··· DATA SHOWN
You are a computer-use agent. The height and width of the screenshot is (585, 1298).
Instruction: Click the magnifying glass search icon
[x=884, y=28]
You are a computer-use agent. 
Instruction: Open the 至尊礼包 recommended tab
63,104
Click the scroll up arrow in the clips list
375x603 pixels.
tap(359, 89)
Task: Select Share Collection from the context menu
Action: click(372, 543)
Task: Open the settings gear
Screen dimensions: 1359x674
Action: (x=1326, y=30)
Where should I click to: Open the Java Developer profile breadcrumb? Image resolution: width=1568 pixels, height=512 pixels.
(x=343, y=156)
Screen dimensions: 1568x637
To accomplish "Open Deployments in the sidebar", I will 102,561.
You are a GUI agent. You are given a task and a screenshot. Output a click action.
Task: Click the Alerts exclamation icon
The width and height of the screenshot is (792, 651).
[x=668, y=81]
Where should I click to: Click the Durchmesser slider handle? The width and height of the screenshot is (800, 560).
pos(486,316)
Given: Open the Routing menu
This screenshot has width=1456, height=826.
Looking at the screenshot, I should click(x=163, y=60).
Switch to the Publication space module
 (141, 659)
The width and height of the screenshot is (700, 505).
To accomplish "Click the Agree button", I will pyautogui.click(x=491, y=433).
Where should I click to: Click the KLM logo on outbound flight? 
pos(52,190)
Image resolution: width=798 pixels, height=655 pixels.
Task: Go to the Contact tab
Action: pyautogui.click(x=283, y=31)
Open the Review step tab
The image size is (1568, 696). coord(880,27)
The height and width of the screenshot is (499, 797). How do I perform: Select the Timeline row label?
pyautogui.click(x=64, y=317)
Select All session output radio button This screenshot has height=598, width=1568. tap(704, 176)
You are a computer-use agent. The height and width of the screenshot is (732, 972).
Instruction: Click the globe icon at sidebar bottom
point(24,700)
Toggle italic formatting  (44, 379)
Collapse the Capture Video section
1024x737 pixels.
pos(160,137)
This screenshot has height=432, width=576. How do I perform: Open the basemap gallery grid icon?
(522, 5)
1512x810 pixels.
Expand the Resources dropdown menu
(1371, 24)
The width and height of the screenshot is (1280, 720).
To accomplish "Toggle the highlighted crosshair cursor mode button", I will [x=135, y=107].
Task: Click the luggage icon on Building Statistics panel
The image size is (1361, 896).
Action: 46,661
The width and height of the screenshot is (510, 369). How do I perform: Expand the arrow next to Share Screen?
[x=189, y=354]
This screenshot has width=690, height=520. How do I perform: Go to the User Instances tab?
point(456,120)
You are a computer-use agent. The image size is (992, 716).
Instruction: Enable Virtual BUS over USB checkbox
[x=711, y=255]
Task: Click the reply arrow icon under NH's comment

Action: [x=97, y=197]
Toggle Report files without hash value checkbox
······
[EXERCISE REQUIREMENTS] Copy the listing word for word from its first line through the line that contains "pyautogui.click(x=64, y=317)", including both of those lines.

[COMPLETED EXERCISE]
You are a computer-use agent. The height and width of the screenshot is (585, 1298).
Instruction: Click the magnifying glass search icon
[x=884, y=28]
You are a computer-use agent. 
Instruction: Open the 至尊礼包 recommended tab
63,104
Click the scroll up arrow in the clips list
375x603 pixels.
tap(359, 89)
Task: Select Share Collection from the context menu
Action: click(372, 543)
Task: Open the settings gear
Screen dimensions: 1359x674
Action: (x=1326, y=30)
Where should I click to: Open the Java Developer profile breadcrumb? Image resolution: width=1568 pixels, height=512 pixels.
(x=343, y=156)
Screen dimensions: 1568x637
To accomplish "Open Deployments in the sidebar", I will 102,561.
You are a GUI agent. You are given a task and a screenshot. Output a click action.
Task: Click the Alerts exclamation icon
The width and height of the screenshot is (792, 651).
[x=668, y=81]
Where should I click to: Click the Durchmesser slider handle? The width and height of the screenshot is (800, 560).
pos(486,316)
Given: Open the Routing menu
This screenshot has width=1456, height=826.
Looking at the screenshot, I should click(x=163, y=60).
Switch to the Publication space module
 (141, 659)
The width and height of the screenshot is (700, 505).
To accomplish "Click the Agree button", I will pyautogui.click(x=491, y=433).
Where should I click to: Click the KLM logo on outbound flight? 
pos(52,190)
Image resolution: width=798 pixels, height=655 pixels.
Task: Go to the Contact tab
Action: pyautogui.click(x=283, y=31)
Open the Review step tab
The image size is (1568, 696). coord(880,27)
The height and width of the screenshot is (499, 797). How do I perform: Select the Timeline row label?
pyautogui.click(x=64, y=317)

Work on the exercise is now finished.